■ Directions for this task ■
Reproduce the data below verbatim from the line containing "This screenshot has width=823, height=669." through its final line, and produce nothing more.

■ Record excerpts ■

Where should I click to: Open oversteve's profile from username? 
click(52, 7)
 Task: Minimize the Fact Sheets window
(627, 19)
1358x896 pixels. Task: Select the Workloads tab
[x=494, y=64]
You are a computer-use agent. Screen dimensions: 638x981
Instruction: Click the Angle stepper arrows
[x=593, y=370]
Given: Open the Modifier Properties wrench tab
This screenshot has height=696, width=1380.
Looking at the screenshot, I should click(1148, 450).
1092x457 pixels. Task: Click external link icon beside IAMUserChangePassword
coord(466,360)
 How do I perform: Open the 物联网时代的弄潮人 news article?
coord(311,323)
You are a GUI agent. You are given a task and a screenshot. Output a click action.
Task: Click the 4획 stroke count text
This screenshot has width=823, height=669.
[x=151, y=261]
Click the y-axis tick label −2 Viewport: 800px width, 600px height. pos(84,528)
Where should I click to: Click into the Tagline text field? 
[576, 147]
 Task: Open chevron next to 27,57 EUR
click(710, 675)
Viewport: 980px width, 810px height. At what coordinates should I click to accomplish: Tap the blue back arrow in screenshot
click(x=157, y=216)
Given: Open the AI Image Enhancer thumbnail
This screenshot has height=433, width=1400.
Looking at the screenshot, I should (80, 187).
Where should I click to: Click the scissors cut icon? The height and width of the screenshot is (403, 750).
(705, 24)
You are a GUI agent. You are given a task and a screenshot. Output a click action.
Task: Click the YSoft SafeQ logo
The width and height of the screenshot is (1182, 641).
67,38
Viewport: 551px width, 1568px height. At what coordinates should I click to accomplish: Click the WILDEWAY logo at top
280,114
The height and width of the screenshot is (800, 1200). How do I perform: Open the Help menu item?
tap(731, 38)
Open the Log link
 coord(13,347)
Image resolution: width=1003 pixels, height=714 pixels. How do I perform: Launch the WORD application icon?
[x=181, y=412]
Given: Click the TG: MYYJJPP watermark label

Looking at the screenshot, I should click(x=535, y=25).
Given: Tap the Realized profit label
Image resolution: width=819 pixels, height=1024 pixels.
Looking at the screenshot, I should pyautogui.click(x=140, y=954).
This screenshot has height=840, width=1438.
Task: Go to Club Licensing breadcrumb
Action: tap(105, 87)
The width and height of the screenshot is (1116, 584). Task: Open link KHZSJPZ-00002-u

■ Exercise answer ■
This screenshot has width=823, height=669.
[x=151, y=261]
Click the y-axis tick label −2 Viewport: 800px width, 600px height. pos(84,528)
Where should I click to: Click into the Tagline text field? 
[576, 147]
 Task: Open chevron next to 27,57 EUR
click(710, 675)
Viewport: 980px width, 810px height. At what coordinates should I click to accomplish: Tap the blue back arrow in screenshot
click(x=157, y=216)
Given: Open the AI Image Enhancer thumbnail
This screenshot has height=433, width=1400.
Looking at the screenshot, I should (80, 187).
Where should I click to: Click the scissors cut icon? The height and width of the screenshot is (403, 750).
(705, 24)
You are a GUI agent. You are given a task and a screenshot. Output a click action.
Task: Click the YSoft SafeQ logo
The width and height of the screenshot is (1182, 641).
67,38
Viewport: 551px width, 1568px height. At what coordinates should I click to accomplish: Click the WILDEWAY logo at top
280,114
The height and width of the screenshot is (800, 1200). How do I perform: Open the Help menu item?
tap(731, 38)
Open the Log link
 coord(13,347)
Image resolution: width=1003 pixels, height=714 pixels. How do I perform: Launch the WORD application icon?
[x=181, y=412]
Given: Click the TG: MYYJJPP watermark label

Looking at the screenshot, I should click(x=535, y=25).
Given: Tap the Realized profit label
Image resolution: width=819 pixels, height=1024 pixels.
Looking at the screenshot, I should pyautogui.click(x=140, y=954).
This screenshot has height=840, width=1438.
Task: Go to Club Licensing breadcrumb
Action: tap(105, 87)
The width and height of the screenshot is (1116, 584). Task: Open link KHZSJPZ-00002-u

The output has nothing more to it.